There would naturally have to be many safety precautions to prevent over stimulation of the nerve, etc. I'm not sure about the ear implants, but the corneal implants they are using for blind people are a chip that connects directly to the optic nerve, and it restores the ability to see light and dark to completely blind people. That is a chip interfacing directly with a nerve, and it's already out there today.
This whole thread is kind of a thought experiment and the idea of surgically giving people super human hearing was just one tangent.
Don't believe everything written on the internet. Besides, how can you test if a child is really listening?
You blindfold them, put headphones on, and look for a reaction. They do it all the time if it's suspected an infant or toddler has hearing problems because they need to catch it early to ensure they compensate so the child will develop normal social skills.
I've heard in several areas that infants and toddlers can hear near ultrasonic, I didn't remember any particular source. The point I was making was there is nothing hardwired in our brains to correspond to 20-20khz and if there were do you really think it would be exactly those frequencies in nice round numbers?
And I was talking of the general population. There are always a small percentage of abnormal cases who have extra perception. For instance it's been found that about 5% of the population can see extra colors the rest of us cant. If you were one of these people how would you know? An apple looks red to me but what if it looked purple to somebody else but they learned the name for that purple color was red? We can't assume everyone else experiences the world the same way as the average person.
Anyway that is getting into side tracked, tangents and minutia.

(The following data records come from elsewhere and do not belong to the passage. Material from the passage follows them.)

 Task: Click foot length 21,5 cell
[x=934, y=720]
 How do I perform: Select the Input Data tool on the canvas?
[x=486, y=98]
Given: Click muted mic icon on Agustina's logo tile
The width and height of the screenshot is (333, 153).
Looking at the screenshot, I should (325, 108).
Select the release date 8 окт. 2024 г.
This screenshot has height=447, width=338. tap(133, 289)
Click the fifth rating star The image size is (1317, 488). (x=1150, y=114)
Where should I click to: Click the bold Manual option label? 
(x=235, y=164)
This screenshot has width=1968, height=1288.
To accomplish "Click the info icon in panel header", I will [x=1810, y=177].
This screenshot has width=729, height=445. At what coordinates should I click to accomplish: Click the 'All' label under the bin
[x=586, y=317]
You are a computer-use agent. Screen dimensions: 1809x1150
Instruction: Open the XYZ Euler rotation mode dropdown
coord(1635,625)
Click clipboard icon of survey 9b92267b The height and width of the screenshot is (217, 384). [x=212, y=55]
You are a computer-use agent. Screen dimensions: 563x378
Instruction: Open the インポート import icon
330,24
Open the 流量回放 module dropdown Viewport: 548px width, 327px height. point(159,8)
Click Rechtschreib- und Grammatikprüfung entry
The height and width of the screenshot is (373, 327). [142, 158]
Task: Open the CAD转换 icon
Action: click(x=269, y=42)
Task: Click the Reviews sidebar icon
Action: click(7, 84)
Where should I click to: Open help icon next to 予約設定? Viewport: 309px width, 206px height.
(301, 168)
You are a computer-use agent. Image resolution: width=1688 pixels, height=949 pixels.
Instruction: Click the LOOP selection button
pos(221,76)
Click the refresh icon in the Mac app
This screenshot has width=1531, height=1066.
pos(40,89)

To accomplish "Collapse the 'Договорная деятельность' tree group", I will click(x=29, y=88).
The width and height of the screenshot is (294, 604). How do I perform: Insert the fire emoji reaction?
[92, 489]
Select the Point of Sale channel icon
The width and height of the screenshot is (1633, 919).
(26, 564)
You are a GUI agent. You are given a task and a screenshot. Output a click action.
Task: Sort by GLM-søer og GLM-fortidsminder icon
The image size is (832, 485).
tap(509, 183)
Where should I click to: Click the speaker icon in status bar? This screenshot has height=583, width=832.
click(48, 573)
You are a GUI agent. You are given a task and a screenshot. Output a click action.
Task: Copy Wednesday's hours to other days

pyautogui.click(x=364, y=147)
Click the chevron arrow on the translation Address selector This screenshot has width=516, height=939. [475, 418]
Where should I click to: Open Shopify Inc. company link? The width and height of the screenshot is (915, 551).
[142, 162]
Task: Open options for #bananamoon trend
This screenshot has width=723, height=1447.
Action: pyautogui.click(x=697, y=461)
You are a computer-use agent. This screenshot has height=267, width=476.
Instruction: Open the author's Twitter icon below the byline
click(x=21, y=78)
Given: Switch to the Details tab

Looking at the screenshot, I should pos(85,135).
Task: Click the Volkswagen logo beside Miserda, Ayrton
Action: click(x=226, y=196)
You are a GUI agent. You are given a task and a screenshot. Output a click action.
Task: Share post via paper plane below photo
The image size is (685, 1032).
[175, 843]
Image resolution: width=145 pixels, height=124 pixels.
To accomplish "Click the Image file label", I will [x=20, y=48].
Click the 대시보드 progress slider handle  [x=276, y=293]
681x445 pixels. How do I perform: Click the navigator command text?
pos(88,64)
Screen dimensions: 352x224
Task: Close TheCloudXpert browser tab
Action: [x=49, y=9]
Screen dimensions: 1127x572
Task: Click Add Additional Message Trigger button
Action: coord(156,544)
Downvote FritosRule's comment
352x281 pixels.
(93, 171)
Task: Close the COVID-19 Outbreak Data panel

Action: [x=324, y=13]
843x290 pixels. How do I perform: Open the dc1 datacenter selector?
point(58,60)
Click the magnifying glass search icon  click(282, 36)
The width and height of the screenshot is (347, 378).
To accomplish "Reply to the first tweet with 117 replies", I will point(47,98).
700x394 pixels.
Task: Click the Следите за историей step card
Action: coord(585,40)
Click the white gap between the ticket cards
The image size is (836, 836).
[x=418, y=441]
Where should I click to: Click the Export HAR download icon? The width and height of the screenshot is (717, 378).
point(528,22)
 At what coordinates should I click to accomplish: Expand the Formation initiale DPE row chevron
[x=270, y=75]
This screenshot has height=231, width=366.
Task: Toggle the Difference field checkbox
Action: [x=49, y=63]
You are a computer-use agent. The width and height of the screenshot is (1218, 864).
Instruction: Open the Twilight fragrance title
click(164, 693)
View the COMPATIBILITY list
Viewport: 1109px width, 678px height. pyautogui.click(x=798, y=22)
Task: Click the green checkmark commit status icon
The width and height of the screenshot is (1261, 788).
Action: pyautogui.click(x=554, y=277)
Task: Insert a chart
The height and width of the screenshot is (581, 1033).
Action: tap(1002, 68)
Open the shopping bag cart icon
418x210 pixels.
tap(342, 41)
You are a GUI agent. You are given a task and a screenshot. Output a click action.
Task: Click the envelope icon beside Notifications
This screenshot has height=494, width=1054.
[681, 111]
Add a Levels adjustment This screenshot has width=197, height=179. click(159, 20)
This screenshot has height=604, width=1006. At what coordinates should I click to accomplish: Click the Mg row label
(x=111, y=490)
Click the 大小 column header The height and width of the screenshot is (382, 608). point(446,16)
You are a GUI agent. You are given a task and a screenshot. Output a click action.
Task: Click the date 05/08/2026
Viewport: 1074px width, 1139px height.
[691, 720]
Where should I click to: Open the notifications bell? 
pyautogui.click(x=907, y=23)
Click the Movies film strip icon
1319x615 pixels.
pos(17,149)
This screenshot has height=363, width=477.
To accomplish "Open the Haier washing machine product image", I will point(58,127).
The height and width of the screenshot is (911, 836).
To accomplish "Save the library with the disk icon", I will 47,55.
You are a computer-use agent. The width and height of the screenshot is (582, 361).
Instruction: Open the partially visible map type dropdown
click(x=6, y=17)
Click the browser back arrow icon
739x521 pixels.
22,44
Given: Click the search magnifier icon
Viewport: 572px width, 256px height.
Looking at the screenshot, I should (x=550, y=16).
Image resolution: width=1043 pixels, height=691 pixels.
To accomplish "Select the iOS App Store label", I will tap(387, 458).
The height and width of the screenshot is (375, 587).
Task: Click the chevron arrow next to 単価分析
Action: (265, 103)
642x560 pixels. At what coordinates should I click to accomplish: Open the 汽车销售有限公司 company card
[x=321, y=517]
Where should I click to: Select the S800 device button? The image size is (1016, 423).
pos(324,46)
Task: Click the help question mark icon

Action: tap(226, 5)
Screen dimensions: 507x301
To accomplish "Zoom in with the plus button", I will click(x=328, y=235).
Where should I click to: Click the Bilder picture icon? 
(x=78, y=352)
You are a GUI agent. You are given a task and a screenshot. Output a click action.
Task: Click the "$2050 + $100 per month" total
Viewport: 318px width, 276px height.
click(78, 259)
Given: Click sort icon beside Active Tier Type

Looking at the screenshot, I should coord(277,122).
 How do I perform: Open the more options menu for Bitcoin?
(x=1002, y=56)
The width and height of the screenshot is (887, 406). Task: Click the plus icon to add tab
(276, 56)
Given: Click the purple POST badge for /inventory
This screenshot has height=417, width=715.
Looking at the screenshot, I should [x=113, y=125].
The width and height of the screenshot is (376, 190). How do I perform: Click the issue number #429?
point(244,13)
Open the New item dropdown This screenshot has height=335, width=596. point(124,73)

I don't consider myself the kind of audiophile some of the people here are, with $5,000 headphone amps and the like, and unless I had FU money I probably wouldn't buy anything like that, but if I had the chance to get a surgery that would let me hear perfect audio, I would mortgage my house to get it. And I wondered, with the other sacrifices audiophiles make to portability, ease of use, and financial for their hobby, if they are as hardcore about it to go under the knife.
I don't know about the minds limits for frequency but I suspect it will be well beyond what our ears are capable of. Now there are other areas where our brain is definitely the limiting factor. Phase is the best example of this, but we have a mamilian brain, and so do whales, dolphins, and bats, and they can all do echo location/ultrasonic sonar, by mesuring phase and slight delays between ears at a much faster time scale than our own hearing.
Humans can't hear in stereo under water for instance. The difference in delay between a sound hitting one ear and then the other is so small because of the speed of sound in water, that our brain gives up and it just seems to come from everywhere. Dolphins and whales can though and it's probably not because of any mechanical limits in our ears, but a limit in our processing of the sound in the brain.
Regarding nerve stimulation, it would require electricity at a very small voltage, not chemicals. You can stimulate muscles to move electrically with small voltages on the nerve (not talking about high voltage physiotherapy equipment that shocks the muscle tissue directly). The outside device would use something akin to near field to send electromagnetic energy, and information to the implant.
There would naturally have to be many safety precautions to prevent over stimulation of the nerve, etc. I'm not sure about the ear implants, but the corneal implants they are using for blind people are a chip that connects directly to the optic nerve, and it restores the ability to see light and dark to completely blind people. That is a chip interfacing directly with a nerve, and it's already out there today.
This whole thread is kind of a thought experiment and the idea of surgically giving people super human hearing was just one tangent.